>> START SUPPLIED MATERIAL

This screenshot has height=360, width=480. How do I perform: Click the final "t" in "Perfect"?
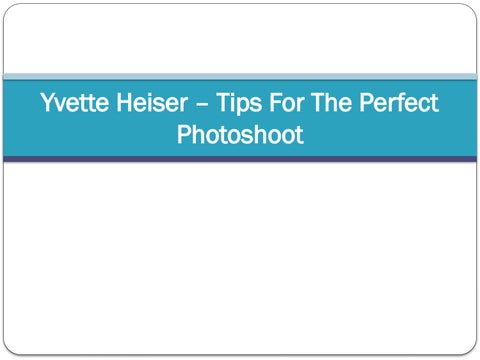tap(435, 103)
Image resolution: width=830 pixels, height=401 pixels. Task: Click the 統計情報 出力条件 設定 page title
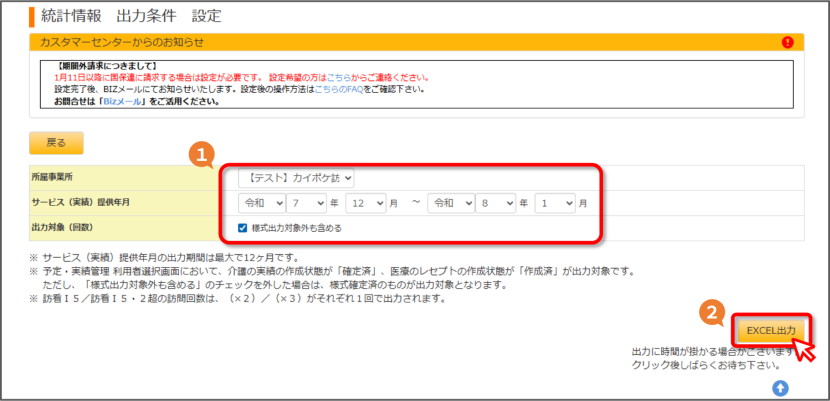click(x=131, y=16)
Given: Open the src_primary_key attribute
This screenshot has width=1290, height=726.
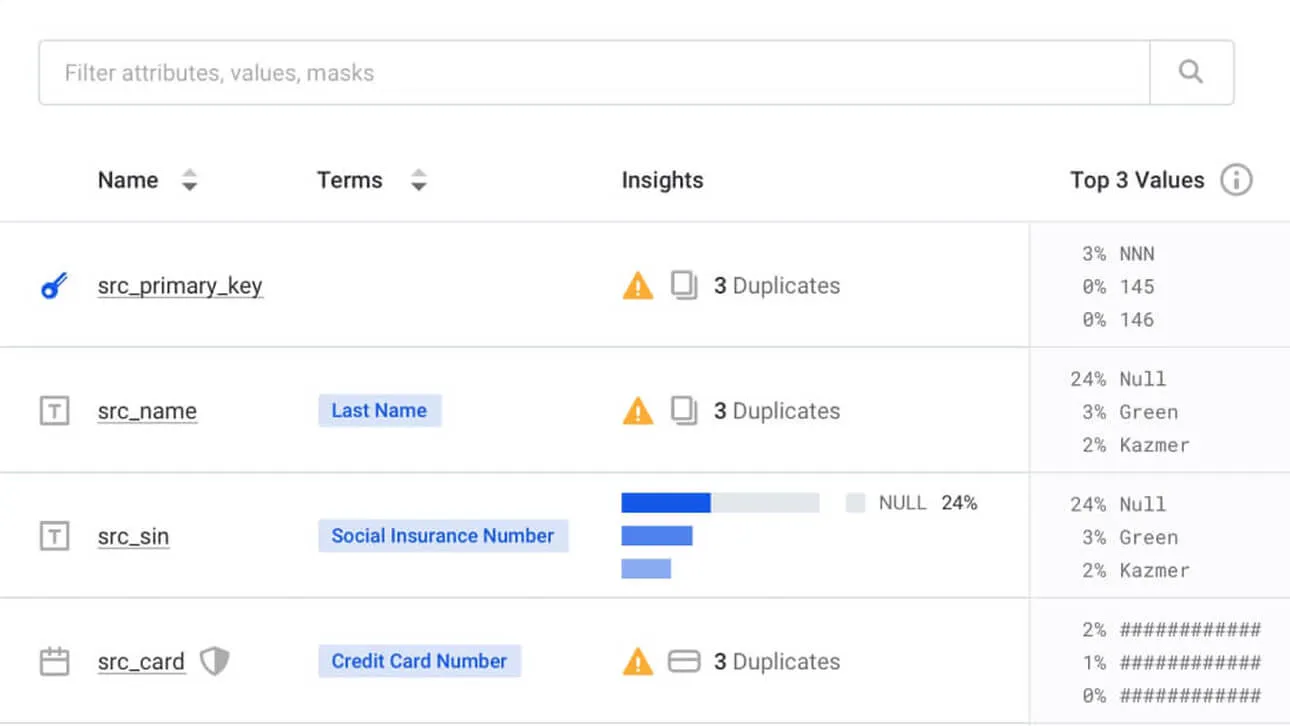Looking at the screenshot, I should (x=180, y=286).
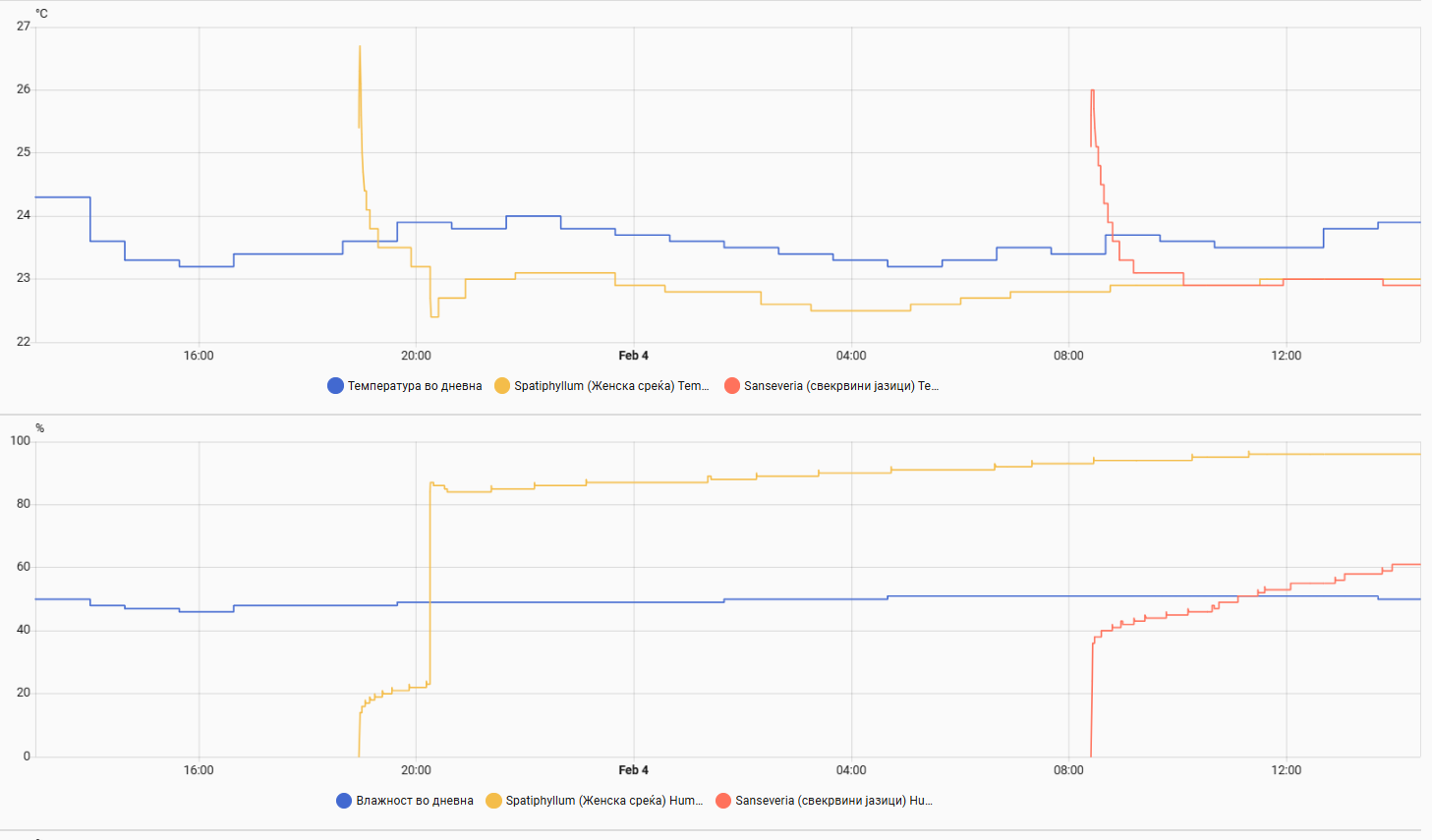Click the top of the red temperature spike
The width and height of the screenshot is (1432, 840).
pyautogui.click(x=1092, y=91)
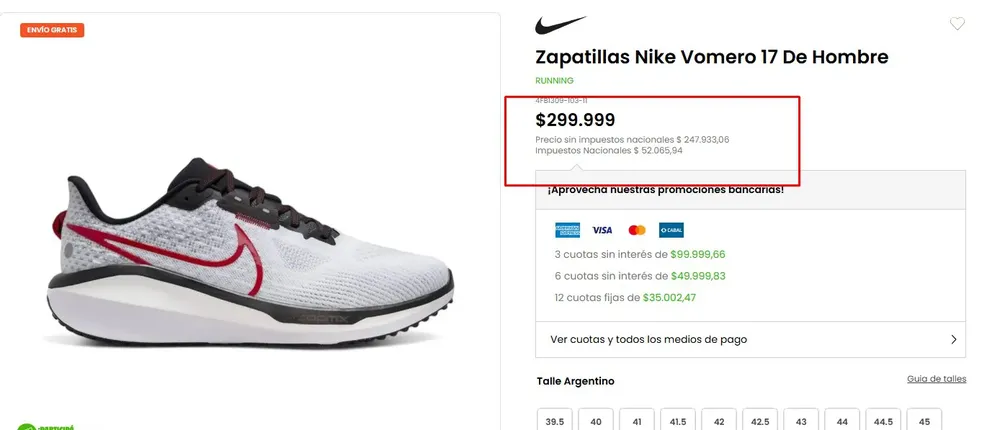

>> END SUPPLIED MATERIAL

- [WHAT IS REQUIRED] Render all of the material above as a numbered list with one line per item. Skip any blank lines and leave the pictures out.

- [OUTPUT BELOW]
1. This screenshot has height=360, width=480. How do I perform: Click the final "t" in "Perfect"?
2. tap(435, 103)
3. Image resolution: width=830 pixels, height=401 pixels. Task: Click the 統計情報 出力条件 設定 page title
4. click(x=131, y=16)
5. Given: Open the src_primary_key attribute
6. This screenshot has width=1290, height=726.
7. Looking at the screenshot, I should (x=180, y=286).
8. Click the top of the red temperature spike
9. The width and height of the screenshot is (1432, 840).
10. pyautogui.click(x=1092, y=91)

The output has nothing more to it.